Mr. Abrazinski's case presents a major success for the small Edgartown courthouse, according to Assistant District Attorney Laura Marshard.

"That is not a charge I see frequently on the Vineyard," Ms. Marshard said of the intimidation charge. "It's a charge that law enforcement takes extremely seriously. If you don't have victims and witnesses who feel able to go forward, then the ability to prosecute disintegrates."

In court Thursday, Ms. Marshard ran through the defendant's criminal record, which includes convictions for burglary, theft, and receiving stolen property, and three separate stays in state prison. Ms. Marshard recounted the original events that took place to warrant the assault charge. She said Mr. Abrazinski went to the victim's home where he first embraced him in an affectionate matter, before punching him in the face and knocking him to the floor. Once on the floor, he kicked the victims face with his boot, fracturing a facial bone.

Mr. Abrazinski was charged and convicted of assault and battery with a dangerous weapon, and started serving 18 months in the House of Correction on Dec. 11.

Around the time of his arraignment for that charge, Mr. Abrazinski told the witness that if he went to jail, "he had family who could take care of him," according to a disposition read in court Thursday by Ms.

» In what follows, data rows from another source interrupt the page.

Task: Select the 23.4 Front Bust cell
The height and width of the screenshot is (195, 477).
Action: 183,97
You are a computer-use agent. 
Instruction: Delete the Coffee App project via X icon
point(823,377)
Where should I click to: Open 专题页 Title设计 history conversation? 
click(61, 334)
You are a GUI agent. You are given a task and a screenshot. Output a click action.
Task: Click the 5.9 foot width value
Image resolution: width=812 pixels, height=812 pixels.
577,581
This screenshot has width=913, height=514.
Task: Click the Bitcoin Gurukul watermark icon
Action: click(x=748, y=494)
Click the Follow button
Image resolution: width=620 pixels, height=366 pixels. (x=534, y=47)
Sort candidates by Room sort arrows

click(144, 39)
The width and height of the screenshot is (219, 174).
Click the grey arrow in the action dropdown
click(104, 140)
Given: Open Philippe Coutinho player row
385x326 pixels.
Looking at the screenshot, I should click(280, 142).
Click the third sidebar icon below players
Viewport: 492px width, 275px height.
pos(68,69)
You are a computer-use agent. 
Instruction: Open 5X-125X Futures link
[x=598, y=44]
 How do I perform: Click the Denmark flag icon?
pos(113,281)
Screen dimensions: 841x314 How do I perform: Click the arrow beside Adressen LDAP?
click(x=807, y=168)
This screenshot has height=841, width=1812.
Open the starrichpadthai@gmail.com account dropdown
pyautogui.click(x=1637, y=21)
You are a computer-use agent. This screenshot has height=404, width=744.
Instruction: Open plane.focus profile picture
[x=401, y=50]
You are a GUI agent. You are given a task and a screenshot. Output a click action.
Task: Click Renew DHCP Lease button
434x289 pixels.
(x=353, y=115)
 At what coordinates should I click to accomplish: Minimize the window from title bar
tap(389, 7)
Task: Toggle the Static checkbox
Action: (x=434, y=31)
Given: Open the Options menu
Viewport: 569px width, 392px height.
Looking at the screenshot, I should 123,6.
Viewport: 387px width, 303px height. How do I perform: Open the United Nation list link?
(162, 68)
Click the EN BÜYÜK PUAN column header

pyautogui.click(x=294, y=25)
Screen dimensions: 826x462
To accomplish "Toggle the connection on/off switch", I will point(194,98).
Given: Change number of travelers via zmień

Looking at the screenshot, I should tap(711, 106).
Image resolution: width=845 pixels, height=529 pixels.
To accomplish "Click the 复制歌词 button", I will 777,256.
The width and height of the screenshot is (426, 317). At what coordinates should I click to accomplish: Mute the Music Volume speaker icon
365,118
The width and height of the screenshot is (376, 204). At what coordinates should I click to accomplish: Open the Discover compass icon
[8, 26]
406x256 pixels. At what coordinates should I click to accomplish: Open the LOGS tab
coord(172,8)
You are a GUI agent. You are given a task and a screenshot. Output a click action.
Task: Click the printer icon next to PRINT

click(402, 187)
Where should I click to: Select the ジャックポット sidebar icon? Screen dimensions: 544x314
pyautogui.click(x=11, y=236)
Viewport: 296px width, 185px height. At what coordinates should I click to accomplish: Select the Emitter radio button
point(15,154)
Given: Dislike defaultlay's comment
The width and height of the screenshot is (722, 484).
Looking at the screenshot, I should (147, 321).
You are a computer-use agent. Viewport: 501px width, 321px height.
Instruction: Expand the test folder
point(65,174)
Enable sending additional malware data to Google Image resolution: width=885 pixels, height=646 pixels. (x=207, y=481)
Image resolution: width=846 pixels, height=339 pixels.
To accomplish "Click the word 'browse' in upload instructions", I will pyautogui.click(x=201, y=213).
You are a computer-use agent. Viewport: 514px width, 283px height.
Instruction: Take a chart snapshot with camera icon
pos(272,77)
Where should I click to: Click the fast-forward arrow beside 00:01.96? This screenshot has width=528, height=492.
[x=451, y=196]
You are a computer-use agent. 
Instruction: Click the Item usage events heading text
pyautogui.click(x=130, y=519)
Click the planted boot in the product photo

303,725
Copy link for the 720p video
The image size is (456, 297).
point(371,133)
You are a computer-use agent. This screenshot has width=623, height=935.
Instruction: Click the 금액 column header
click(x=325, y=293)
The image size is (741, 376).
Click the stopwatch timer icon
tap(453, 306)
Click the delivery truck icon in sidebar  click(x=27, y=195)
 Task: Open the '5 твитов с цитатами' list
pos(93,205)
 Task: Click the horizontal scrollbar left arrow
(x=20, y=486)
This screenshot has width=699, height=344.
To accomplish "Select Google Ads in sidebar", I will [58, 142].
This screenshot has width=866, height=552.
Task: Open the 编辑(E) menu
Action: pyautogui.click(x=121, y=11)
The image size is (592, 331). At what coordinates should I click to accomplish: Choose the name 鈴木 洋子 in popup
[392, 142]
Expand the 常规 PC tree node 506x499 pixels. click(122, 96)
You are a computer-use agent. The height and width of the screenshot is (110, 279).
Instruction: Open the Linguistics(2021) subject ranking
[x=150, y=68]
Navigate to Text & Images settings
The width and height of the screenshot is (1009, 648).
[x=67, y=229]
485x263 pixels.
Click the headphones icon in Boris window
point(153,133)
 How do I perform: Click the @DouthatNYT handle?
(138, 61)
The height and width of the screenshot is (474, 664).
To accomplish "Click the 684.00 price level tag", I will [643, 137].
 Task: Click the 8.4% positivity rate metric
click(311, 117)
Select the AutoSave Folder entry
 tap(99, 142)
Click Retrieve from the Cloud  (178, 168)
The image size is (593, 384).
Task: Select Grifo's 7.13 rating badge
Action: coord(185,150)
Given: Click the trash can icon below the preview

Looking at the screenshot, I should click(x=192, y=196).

Marshard. On March 14, a jury convicted him on the charge of intimidation of a witness, and he was sentenced Thursday.

Richard Santos

After the camera crew cleared out and only a handful of people remained in the courtroom, a plea deal was struck between the state and Richard Santos. Mr. Santos pled guilty to three counts of indecent assault and battery of a child under 14, and was sentenced to 2.5 years in the Dukes County House of Correction for each charge, and four years probation.

Judge Williams ordered that two of those years be served, with the balance suspended for the remainder of his probation. Mr. Santos was also instructed to register as a sex offender, go through sex offender counseling, stay away from the victim and her family, and is prohibited from having unsupervised contact with females under 16.

The penalty was the most severe district court sentence Ms. Marshard has seen in her three years at the Island court, she said. "I want the community to be safe. I want these girls to be safe," she said after the sentencing. "We have addressed all of our concerns - meeting the victim's needs and hearing he victim's voice, deterring, punishing, and most importantly, perhaps, keeping the community safe. Protecting other potential future victims."

Mr. Santos, 72, has a lengthy record of assault. Ms. Marshard, in her disposition to the court, said although she didn't have details about the cases, Mr. Santos had been "committed" in 1964 for indecent assault and battery on a child and again in 1967 for unnatural acts.

But the case that had Mr. Santos in the Island court last week involved a series of incidents that took place throughout the summer of 2004. Mr. Marshard said on several occasions, Mr. Santos engaged in indecent conversations, and touched and exposed himself to an 11-year-old girl in his Tisbury residence.

The court heard a statement from the girl's stepmother, who tearfully said the victim's attitude changed, performance in school wavered, and relationships with her family members became strained following that summer. She said she and the victim's father did not become aware of the incident until two years after it occurred.

Ms. Marshard then read heart-wrenching victim impact statements from the victim and her father. In the statement, the victim said she was scared to tell anyone about the incident and now finds it hard to trust adults.

Ms. Marshard said the plea deal was agreed in order to spare the victim, now 14. "The Commonwealth agreed to this disposition, largely to spare the victim of going through a trial," Ms. Marshard said in court Thursday. "This would have been a very difficult process for her to go through."

After sentencing Mr. Santos, Judge Williams made his sentiments about the case clear. "Given what you have done to this young girl, I think you're getting off light," Judge Williams said in court. "But I'm willing to go along with it for the reasons articulated by the Commonwealth, chiefly that to put a young girl through a trial of this kind would be extremely traumatic."